OK so, we’ve put in all this effort — does it actually work?? Let’s review an instant replay:
I’d say that’s pretty good. We’ve asked our policy to keep the pole upright, and it does as requested, although it’s a bit wobbly off the rip. There are a number of simple improvements we could consider:
- Our data was driven by a random policy, so most of it is dissimilar to the states the policy encounters: a controlled, upright position. We can run more episodes with the model-derived policy and train a model with a blend of old and new data. That newer model will be more familiar with the kinds of state the policy ends up in, so it can make better predictions.
- We’re training our model on a simple one-step prediction error, but we actually want to unroll it over a whole horizon.
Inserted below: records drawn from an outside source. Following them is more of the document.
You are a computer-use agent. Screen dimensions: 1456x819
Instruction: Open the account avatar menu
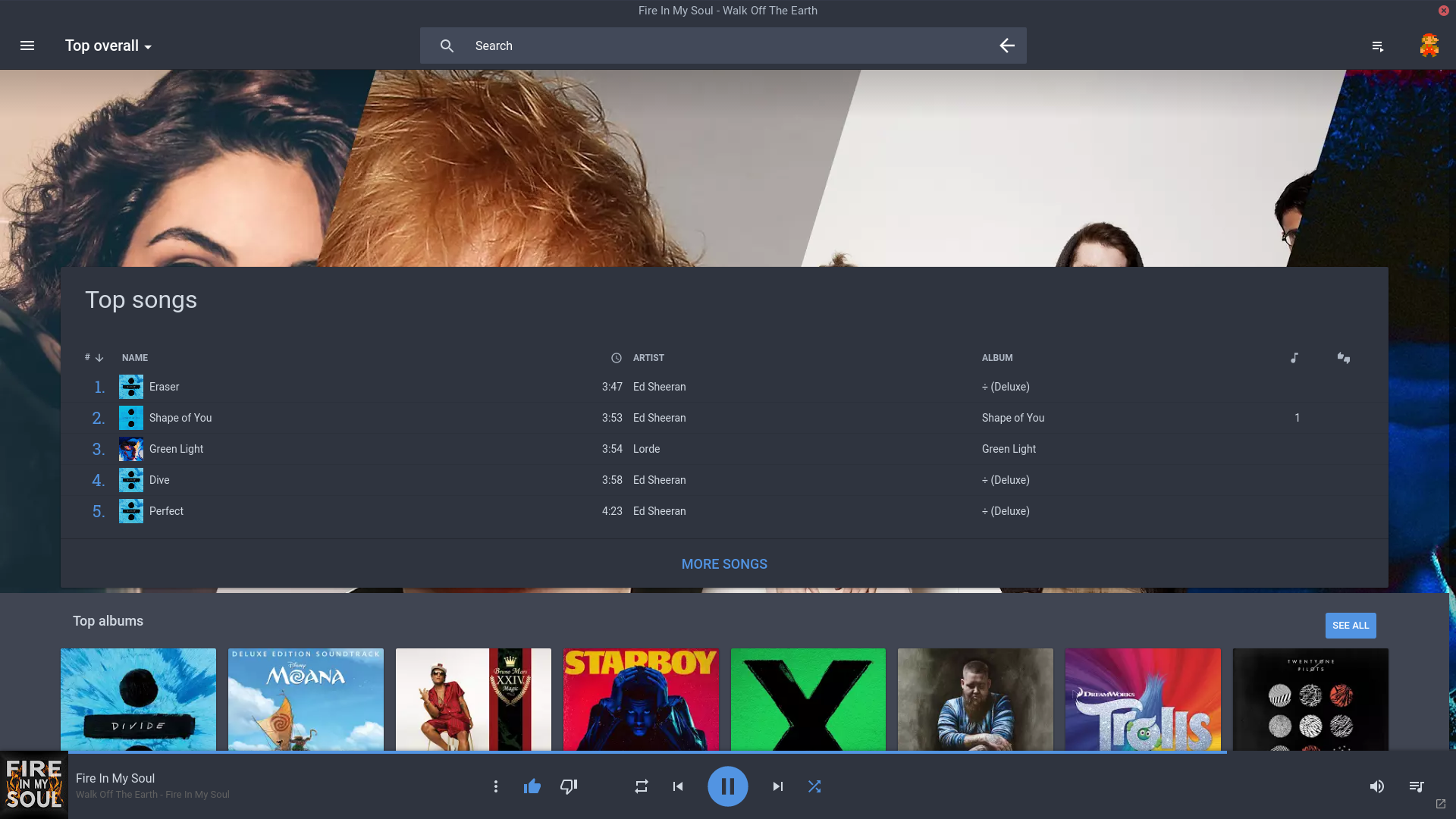coord(1429,46)
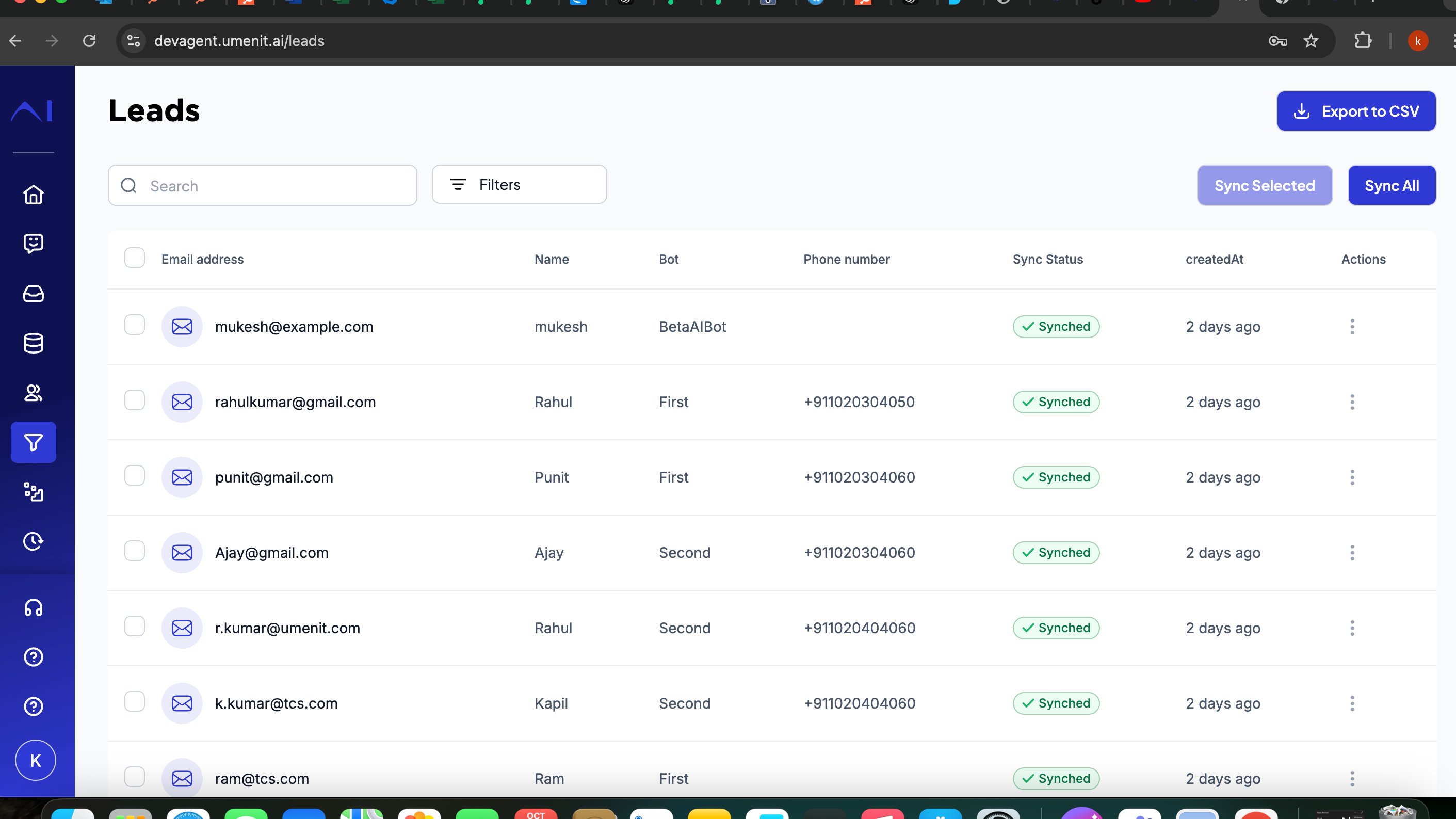Click the integrations flow icon in sidebar
This screenshot has height=819, width=1456.
34,492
Instead of training on single $(s, a, s’)$ transitions, we could train our model on longer prediction horizons — that’s what we ultimately care about.
- As mentioned above, the state we use in the loss function isn’t normalised. That’s an easy fix - just divide by the standard deviation of each of the state components in the dataset (
jnp.std(buffers['state'], axis=-1)). - Our action sampling strategy is pretty bad. Cartpole only has a 1-dimensional action space, so we can get good coverage of the space with a brute-force approach like random shooting. But on real problems our action space is far larger. There’s a more subtle issue too: with random shooting, our first action doesn’t really have anything to do with the rest of its sequence. Maybe the best trajectory happens to pick a rubbish first action, then loads of great ones afterwards — but then we only take the first action and discard the rest. Whoops. That’s where smarter approaches which actively optimise an action trajectory become a lot more attractive.
The Bigger Picture
Those are all sensible tweaks, but I think there’s a more interesting challenge. Let’s test our model with a harder task: can it transfer to a reward function which demands that the pole stays down?
Err. No. It can’t transfer at all.
What’s going wrong? Well, our policy is completely myopic. Our sim is operating at 100Hz, and we’re predicting over a 5 step horizon, so we’re only planning 0.05s ahead. That short horizon is OK for keeping upright: we start close to the optimal position, and the agent just needs to oppose movement in the bad direction. But for the downwards task, it’s too short-sighted. If our agent had a brain, it would be all fast-twitch nerves and no grey matter.
To address this failing, I think we need to get hierarchical. That means moving beyond one single model, to multiple models operating on different levels of temporal abstraction. That could be a small one running at 100Hz to do the fast motor control, as well as a big, slow model that thinks ahead. The big one tells the small one what to do, and together they should be able to handle tougher problems. That’s my theory at least, and it’s what I’m going to work on for the next post in this series. I’d also like to try MPC on some harder environments — Cartpole is fine, but I think we can do better.
Thanks for reading. I hope you found this useful, interesting, or at least not completely risible.